# Im new to this



## Lightningwolf1121 (Oct 12, 2021)

Hi.. im 16 years old and i have recentley decided to become a furry. Any thing that I should know?


----------



## Willow the Wolf (Nov 6, 2021)

Hiya'! Responding to this post briefly for the moment, so I can keep it in mind, and respond to it more thoroughly later tonight (as I have work). There's a lot!!


----------



## Bluefangcat (Nov 7, 2021)

Have fun, be yourself, but always remember to be careful and keep in mind basic tenants of internet safety. Be careful with the information you share with others, especially those significantly older than you. This isnt to say that theres inherent danger- just important things to keep in mind in any online spaces like these. The furry fandom is an awesome space to explore your creative side, make friends, and express yourself!

There are a lot of places to meet other likeminded individuals- tons of art sharing sites, forums, servers, games, ect. Poke around a bit and see which niche you feel most at home in! No rush to immediately settle into a community  Take your time to figure out what you're looking for in the fandom and go from there!

Personally, I really enjoy xenofiction and it was what lead me down the road myself- if you havent explored any (or many) books in the genre yet, that could be a great avenue! A lot of folks have really in depth, imaginative worlds that are a joy to delve into. Novels, comics, webcomics, manga, theres really a ton out there. Happy to give recommendations if you want any.

Welcome to the fandom!


----------



## Willow the Wolf (Nov 7, 2021)

Willow the Wolf said:


> Hiya'! Responding to this post briefly for the moment, so I can keep it in mind, and respond to it more thoroughly later tonight (as I have work). There's a lot!!


Okay I'm back, 'cause I have the time to say a I wanna' say, now.

First things first: As we're one of, if not, the biggest of groups on the Internet, you'll more than likely find a furry or two everywhere you go!! Should you ever want to seek out other furs, that part won't be too horribly difficult.

I'm going to add onto what Bluefangcat began their response with. Be CAREFUL. The community is big, and colorful, and welcoming, yes. However, that doesn't mean EVERYONE who attempts to claim the community is somebody that we would accept. The downside of having a community so massive is that too many shady characters slip through the cracks. If somebody makes you uncomfortable, or gives you any uneasy vibes whatsoever, you absolutely DO NOT have to feel obligated to keep in contact with them. Aside from that, basic tenants of internet safety, as Bluefangcat said.

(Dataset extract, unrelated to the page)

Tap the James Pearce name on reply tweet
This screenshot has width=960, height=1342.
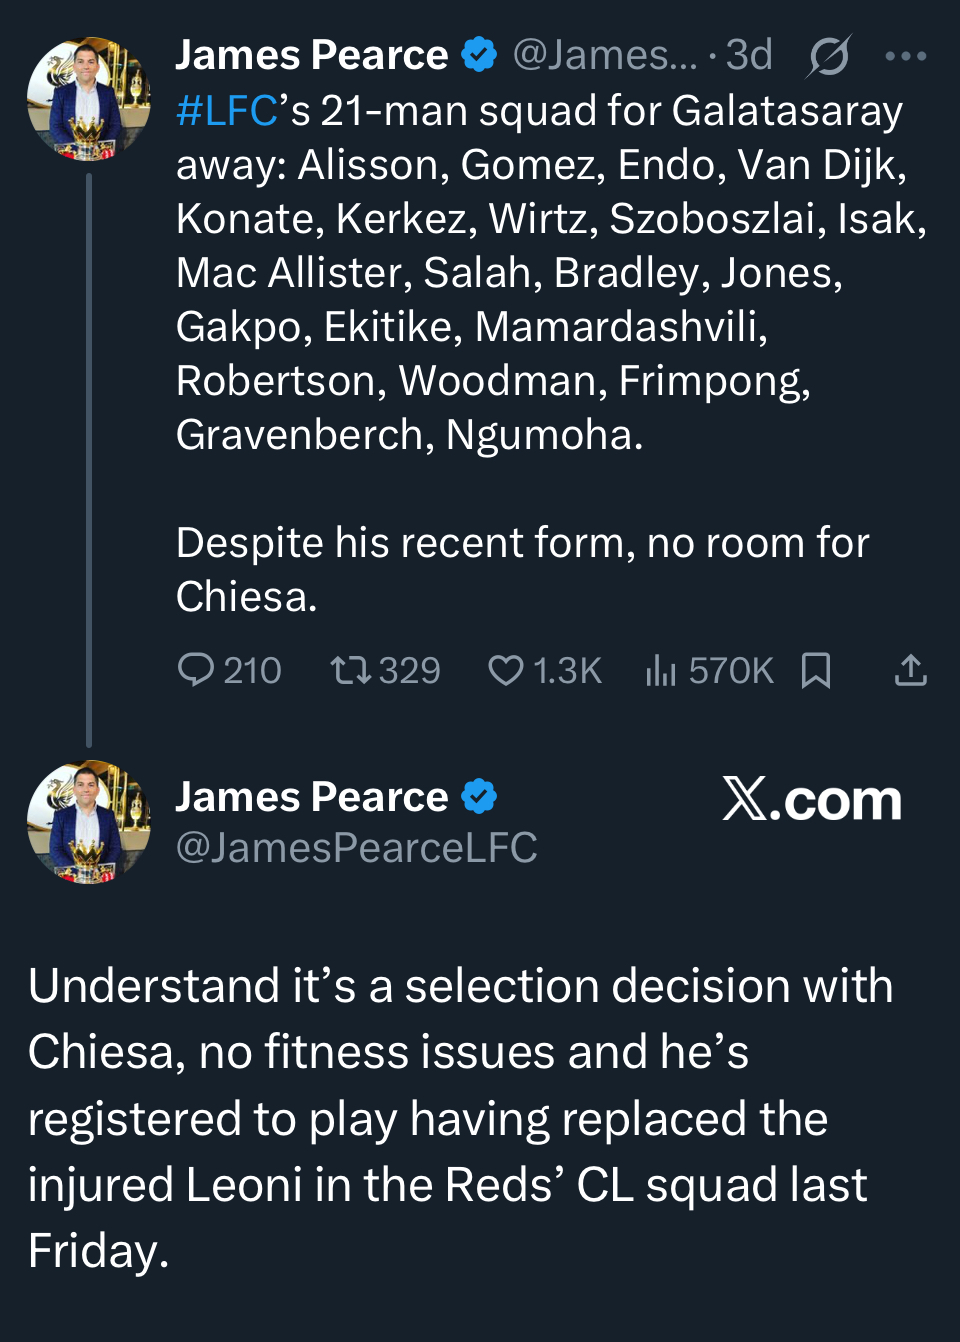[312, 798]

Now that that's out of the way...

Since you're fairly young, I would personally recommend Amino, as a place to start. It's one of a few places that furries are most easily found. I'm sure I don't need to explain how Amino works to you, because most people who use it are within your age range. As for the other spaces furries are most easily found...

- Twitter. Furries basically make up half of Twitter. Bit of a exaggeration, but trust me when I say that it really feels like it's that way lmao

- DeviantArt. Everyone knows DeviantArt. For, uh... better or worse. Though there IS adult content there, there ARE profile settings which you can toggle to disable/block adult content. Also, if a user is below 18 (as you do have to provide your age), the adult content will be disabled automatically. There are lots of furry-related groups on DeviantArt, too.

- Furaffinity. Basically, furry DeviantArt. This site leans more toward the adult side than DeviantArt does, on average, but it shares the feature of disabling adult content via profile settings. It doesn't have the group feature that DeviantArt does, so finding friends and/or direct interaction may be a little more intimidating.

- Instagram. Don't need to explain this one. There's lots of furries here! Though you'll need direct invites to any furry-related group chats.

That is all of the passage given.